A team of Australian researchers has found a new way to build quantum computers, which is expected to make them dramatically easier and cheaper to manufacture at large scale.
Unlike classical computers that store information in binary bits whose value can be either 1 or 0, quantum computers use qubits that can be in a state of superposition where they simultaneously act as both 1 and 0.
This superposition helps each qubit perform two calculations at once, making it possible for a quantum computer with multiple entangled qubits to perform calculations at an incredibly faster speed than existing computers.
According to researchers at Australia's University of New South Wales, they have invented a new chip architecture based on a new type of quantum bit. The latest findings, which will be published in the journal Nature Communications, suggest that the new chip design will be easily within reach of today's technology.
Researchers said that the new design would allow for a silicon quantum processor to overcome two limitations of existing approaches -- the need for a precise placement of atoms, and allowing them to be placed hundreds of nanometres apart while still be coupled.

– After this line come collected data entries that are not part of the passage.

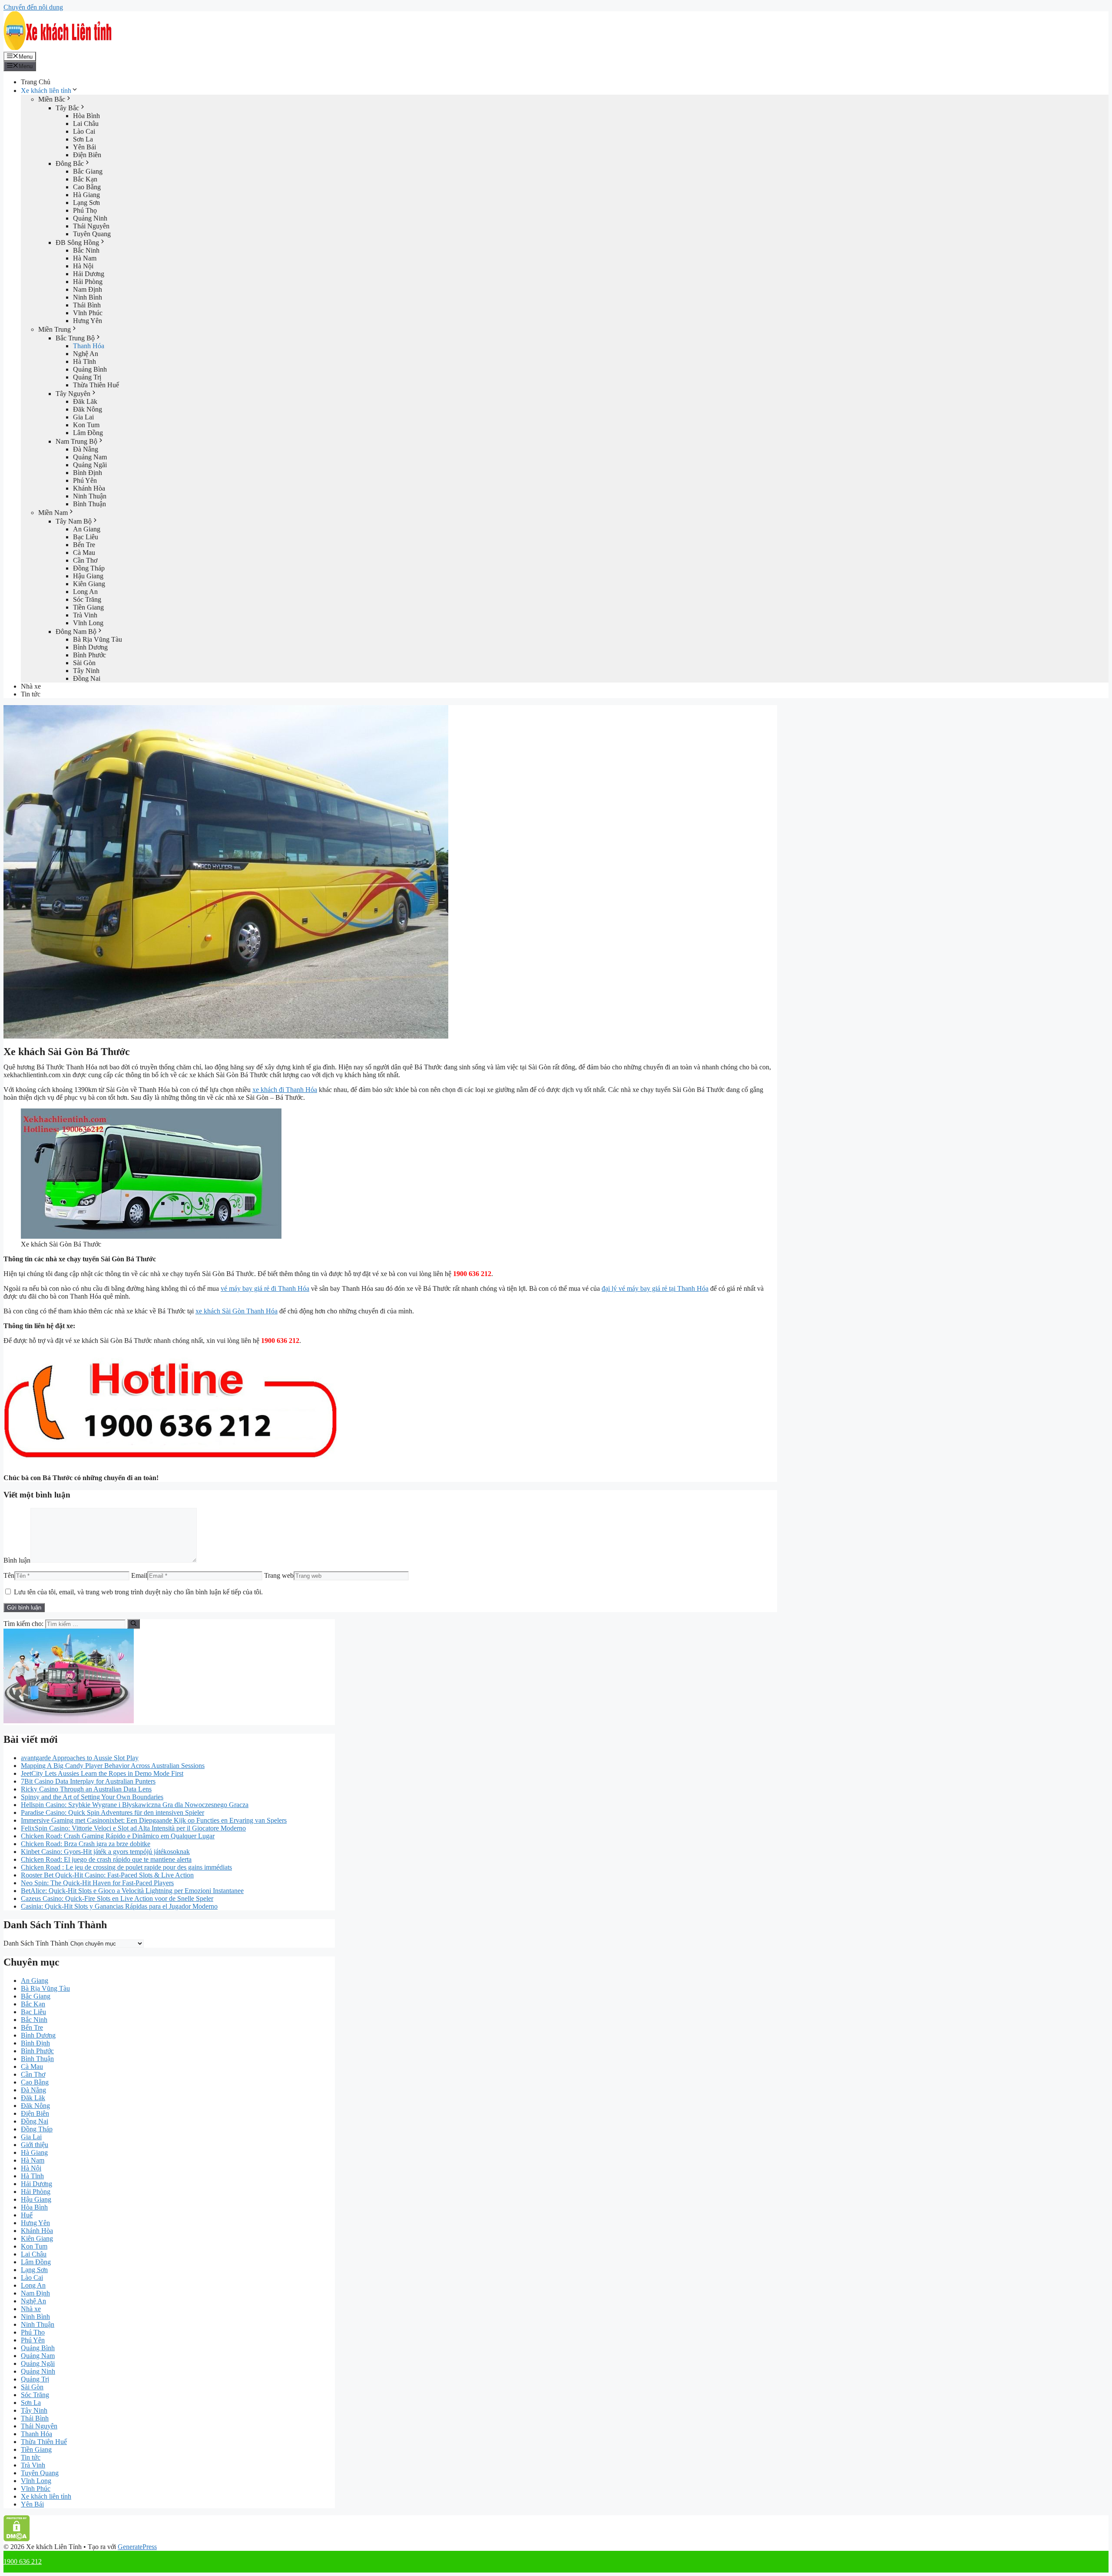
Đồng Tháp (89, 568)
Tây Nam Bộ (74, 521)
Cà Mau (84, 552)
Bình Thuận (89, 504)
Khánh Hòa (89, 488)
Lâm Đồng (88, 432)
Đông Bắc (70, 163)
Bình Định (87, 472)
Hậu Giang (88, 576)
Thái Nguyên (91, 226)
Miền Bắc (51, 99)
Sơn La (83, 139)
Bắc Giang (88, 171)
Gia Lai (83, 417)
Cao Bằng (87, 187)
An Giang (86, 529)
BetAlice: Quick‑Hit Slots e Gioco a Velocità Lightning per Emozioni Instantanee (132, 1890)
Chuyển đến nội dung (33, 7)
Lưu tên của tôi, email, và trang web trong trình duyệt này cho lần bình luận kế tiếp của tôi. (138, 1592)
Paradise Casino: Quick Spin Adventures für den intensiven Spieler (112, 1812)
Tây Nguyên (73, 393)
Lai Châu (86, 123)
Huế (27, 2215)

"We call it the 'flip-flop' qubit," lead author Guilherme Tosi from the University of New South Wales, said in a statement. "To operate this qubit, you need to pull the electron a little bit away from the nucleus, using the electrodes at the top. By doing so, you also create an electric dipole."
According to project leader Andrea Morello, this new "flip-flop" qubit means the chips can be produced using the same device technology as existing computer chips, eventually allowing quantum chips to be mass-manufactured.
"Our new silicon-based approach sits right at the sweet spot," Morello said. "It's easier to fabricate than atomic-scale devices, but still allows us to place a million qubits on a square millimetre."